PILLOLA DEL GIORNO DOPO: “DI QUESTO PASSO OGNI GIORNO AVREMO UNA NUOVA “PROIBIZIONE” ”
Roma, 29 maggio 2004
Il Comitato Nazionale di Bioetica ha approvato all’unanimità un documento nel quale si prevede che “il medico che non intenda prescrivere o somministrare Norlevo (c.d. pillola del giorno dopo), in riferimento ai suoi effetti post-fertilizzazione, ha comunque il diritto di appellarsi alla clausola di coscienza”. In altre parole, un medico può rifiutarsi di prescrivere la pillola se ritiene, “in coscienza”, che si tratti di un atto abortivo, un fatto questo che non ha alcuna base scientifica. Infatti, la pillola del giorno dopo agisce come semplice anticoncezionale perché inibisce l’avvio del concepimento e, allo stato, non esistono in letteratura elementi che dimostrino il contrario.
“Già la RU486 non è in commercio in Italia”, ha dichiarato Emma Bonino, ”perché criminalizzata come “pillola dell’aborto”; ora si vuole addirittura ostacolare la prescrizione di un anticoncezionale. Se il problema per il Cnb era quello di dimostrarsi garantista nei confronti dei medici obiettori, allora bastava toglierli dall’imbarazzo semplicemente abolendo l’obbligo della prescrizione medica. Questo già succede in numerosi paesi comunitari, come Svezia, Belgio, Olanda e Gran Bretagna, dove la pillola è venduta “over the counter”, vale a dire come prodotto da banco, tipo i preservativi o gli assorbenti, o come in Francia dov’è addirittura distribuita nelle scuole. Con questa decisione, invece, il Cnb invita i medici a tirarsi indietro, frapponendosi all’esercizio di un diritto e aumentando le difficoltà per le donne di accedere al farmaco. Il Cnb stabilisce così, in maniera arbitraria, che il diritto prevalente, dal punto di vista legale, sia quello del medico rispetto a quello della paziente.”

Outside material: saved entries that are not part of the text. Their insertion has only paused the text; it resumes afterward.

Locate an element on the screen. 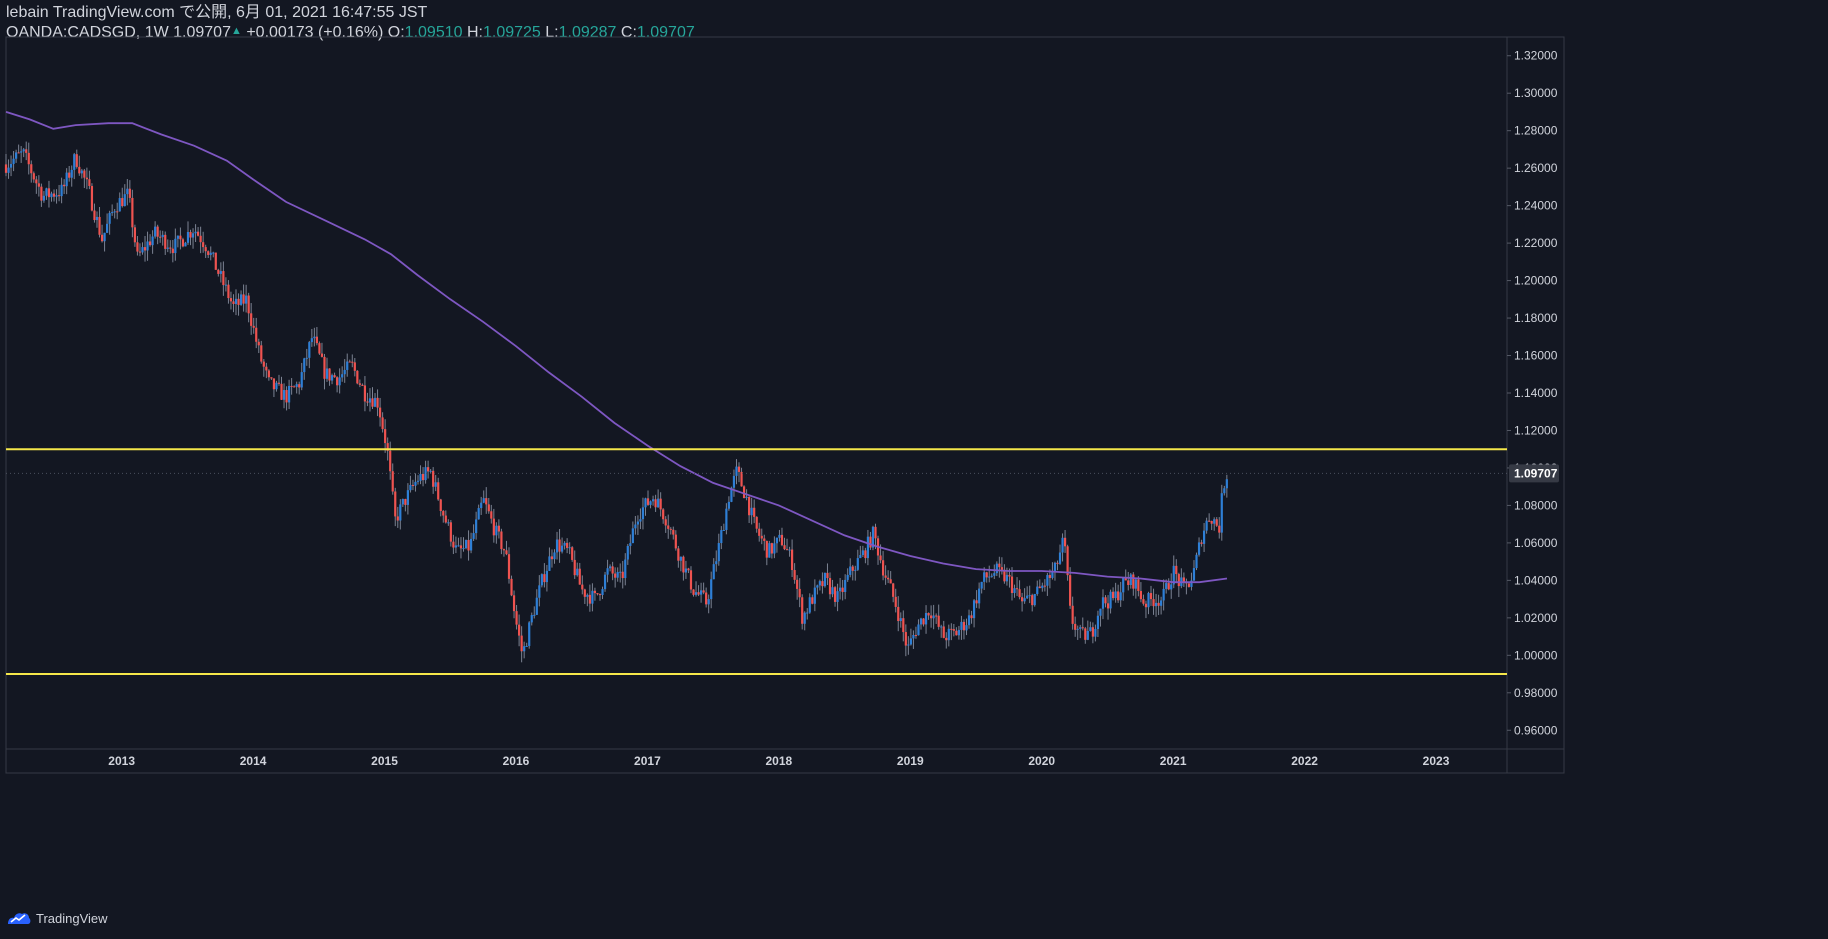 This screenshot has height=939, width=1828. y-tick-label: 1.12000 is located at coordinates (1536, 430).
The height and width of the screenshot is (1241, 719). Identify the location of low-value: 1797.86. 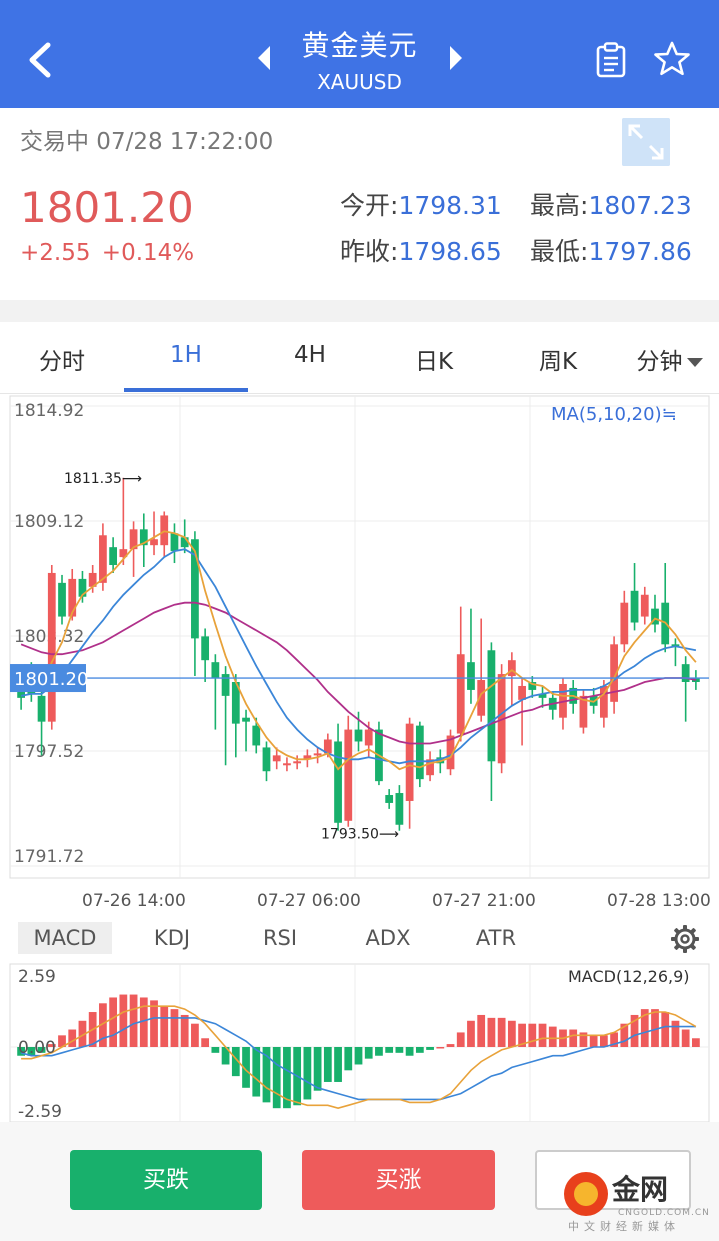
(640, 252).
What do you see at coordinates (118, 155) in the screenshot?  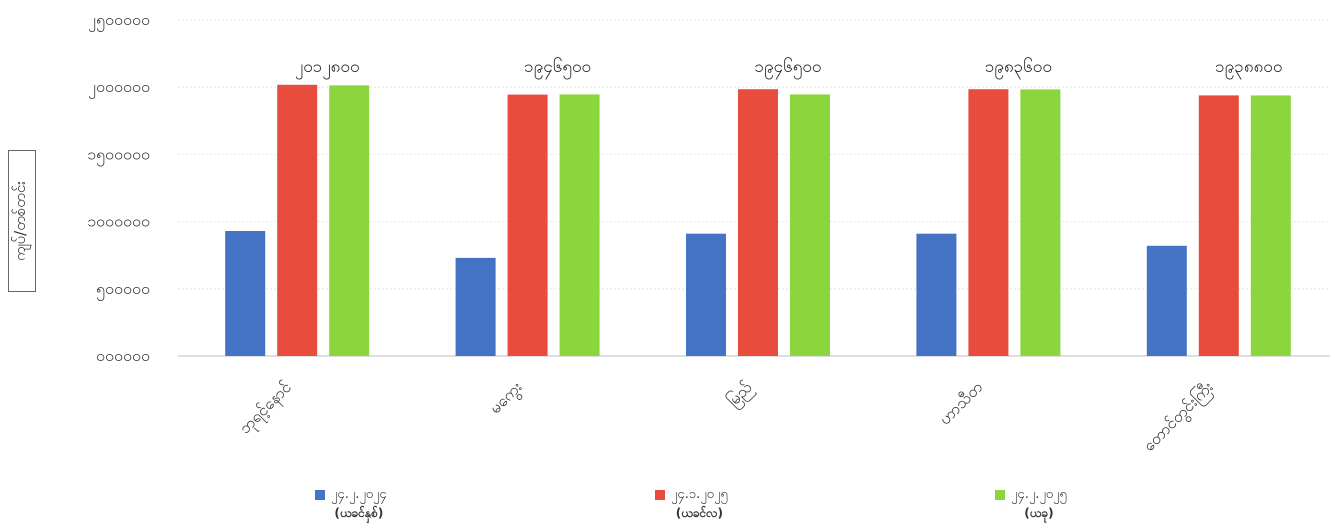 I see `y-tick-label: ၁၅၀၀၀၀၀` at bounding box center [118, 155].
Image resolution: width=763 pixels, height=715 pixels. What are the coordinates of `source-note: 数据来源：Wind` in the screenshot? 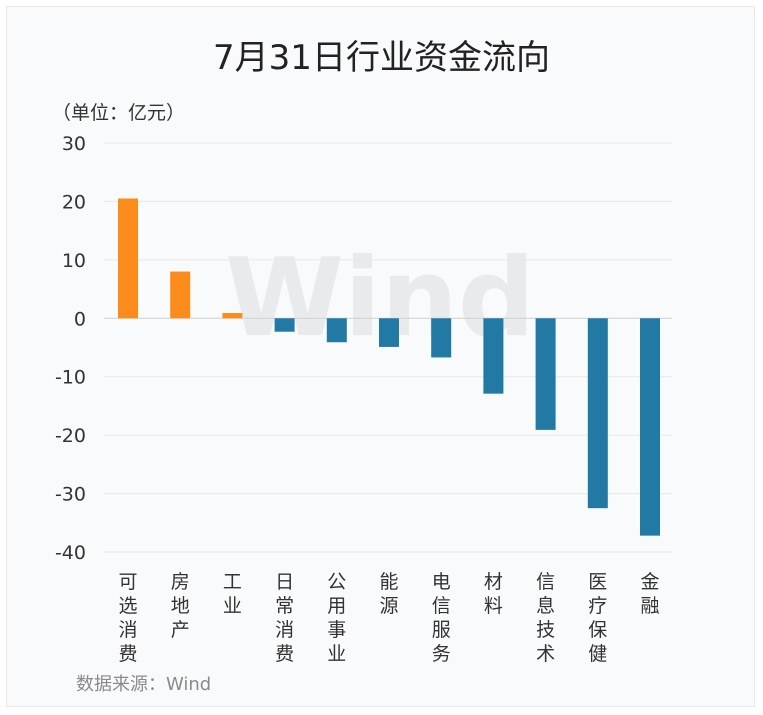 It's located at (144, 684).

“Questa decisione del Cnb”, ha proseguito la Bonino, “pur non essendo vincolante sul piano giuridico, è l’ennesima dimostrazione della piega illiberale e proibizionista che ha preso l’Italia dov’è vietato lo spinello, dove non è stato varato il divorzio breve, dove non si può parlare d’eutanasia, e via proibendo fino ad arrivare alla legge 40 sulla fecondazione medicalmente assistita, che contiene a sua volta una raffica di proibizioni: è vietata la diagnosi pre-impianto, la fecondazione eterologa, la ricerca sulle cellule staminali embrionali…Insomma, una catena di proibizionismi che stanno strozzando i diritti individuali nel nostro paese e che bisogna assolutamente spezzare cominciando col firmare per il referendum per l’abrogazione della legge sulla fecondazione assistita”.